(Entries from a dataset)
>> start

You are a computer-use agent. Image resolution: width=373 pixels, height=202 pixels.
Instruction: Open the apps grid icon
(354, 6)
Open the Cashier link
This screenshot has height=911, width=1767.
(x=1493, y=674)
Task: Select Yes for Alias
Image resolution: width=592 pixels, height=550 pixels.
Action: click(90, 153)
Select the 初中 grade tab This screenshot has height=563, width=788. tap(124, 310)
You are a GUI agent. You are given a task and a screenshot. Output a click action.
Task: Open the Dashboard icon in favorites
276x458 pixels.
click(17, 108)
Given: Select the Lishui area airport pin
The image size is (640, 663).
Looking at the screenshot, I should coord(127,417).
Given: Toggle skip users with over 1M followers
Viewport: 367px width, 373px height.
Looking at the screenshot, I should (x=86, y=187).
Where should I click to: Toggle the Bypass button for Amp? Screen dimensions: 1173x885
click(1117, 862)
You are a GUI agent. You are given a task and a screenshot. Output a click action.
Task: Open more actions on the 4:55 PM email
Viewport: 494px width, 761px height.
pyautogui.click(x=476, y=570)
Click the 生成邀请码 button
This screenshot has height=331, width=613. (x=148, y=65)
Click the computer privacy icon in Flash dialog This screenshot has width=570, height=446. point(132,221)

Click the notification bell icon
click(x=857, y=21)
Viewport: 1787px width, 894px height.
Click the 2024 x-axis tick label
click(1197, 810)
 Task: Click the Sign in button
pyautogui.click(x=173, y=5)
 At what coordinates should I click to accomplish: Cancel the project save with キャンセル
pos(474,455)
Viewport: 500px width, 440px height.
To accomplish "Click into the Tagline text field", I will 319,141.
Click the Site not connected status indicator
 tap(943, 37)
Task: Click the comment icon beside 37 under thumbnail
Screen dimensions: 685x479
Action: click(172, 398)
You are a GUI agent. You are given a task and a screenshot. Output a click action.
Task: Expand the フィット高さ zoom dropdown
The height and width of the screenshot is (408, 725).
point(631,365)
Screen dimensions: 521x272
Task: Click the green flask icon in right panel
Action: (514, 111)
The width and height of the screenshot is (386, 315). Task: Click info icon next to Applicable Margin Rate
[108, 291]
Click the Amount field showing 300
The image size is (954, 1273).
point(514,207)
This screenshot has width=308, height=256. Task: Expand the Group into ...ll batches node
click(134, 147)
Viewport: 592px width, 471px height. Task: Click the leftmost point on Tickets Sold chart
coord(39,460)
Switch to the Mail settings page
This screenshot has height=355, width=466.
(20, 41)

>> end

• [WHAT YOU NEED TO DO]: Return every line of the data above verbatim, with no changes of any kind.

• [WRITTEN ANSWER]:
You are a computer-use agent. Image resolution: width=373 pixels, height=202 pixels.
Instruction: Open the apps grid icon
(354, 6)
Open the Cashier link
This screenshot has height=911, width=1767.
(x=1493, y=674)
Task: Select Yes for Alias
Image resolution: width=592 pixels, height=550 pixels.
Action: click(90, 153)
Select the 初中 grade tab This screenshot has height=563, width=788. tap(124, 310)
You are a GUI agent. You are given a task and a screenshot. Output a click action.
Task: Open the Dashboard icon in favorites
276x458 pixels.
click(17, 108)
Given: Select the Lishui area airport pin
The image size is (640, 663).
Looking at the screenshot, I should coord(127,417).
Given: Toggle skip users with over 1M followers
Viewport: 367px width, 373px height.
Looking at the screenshot, I should (x=86, y=187).
Where should I click to: Toggle the Bypass button for Amp? Screen dimensions: 1173x885
click(1117, 862)
You are a GUI agent. You are given a task and a screenshot. Output a click action.
Task: Open more actions on the 4:55 PM email
Viewport: 494px width, 761px height.
pyautogui.click(x=476, y=570)
Click the 生成邀请码 button
This screenshot has height=331, width=613. (x=148, y=65)
Click the computer privacy icon in Flash dialog This screenshot has width=570, height=446. point(132,221)

Click the notification bell icon
click(x=857, y=21)
Viewport: 1787px width, 894px height.
Click the 2024 x-axis tick label
click(1197, 810)
 Task: Click the Sign in button
pyautogui.click(x=173, y=5)
 At what coordinates should I click to accomplish: Cancel the project save with キャンセル
pos(474,455)
Viewport: 500px width, 440px height.
To accomplish "Click into the Tagline text field", I will 319,141.
Click the Site not connected status indicator
 tap(943, 37)
Task: Click the comment icon beside 37 under thumbnail
Screen dimensions: 685x479
Action: click(172, 398)
You are a GUI agent. You are given a task and a screenshot. Output a click action.
Task: Expand the フィット高さ zoom dropdown
The height and width of the screenshot is (408, 725).
point(631,365)
Screen dimensions: 521x272
Task: Click the green flask icon in right panel
Action: (514, 111)
The width and height of the screenshot is (386, 315). Task: Click info icon next to Applicable Margin Rate
[108, 291]
Click the Amount field showing 300
The image size is (954, 1273).
point(514,207)
This screenshot has width=308, height=256. Task: Expand the Group into ...ll batches node
click(134, 147)
Viewport: 592px width, 471px height. Task: Click the leftmost point on Tickets Sold chart
coord(39,460)
Switch to the Mail settings page
This screenshot has height=355, width=466.
(20, 41)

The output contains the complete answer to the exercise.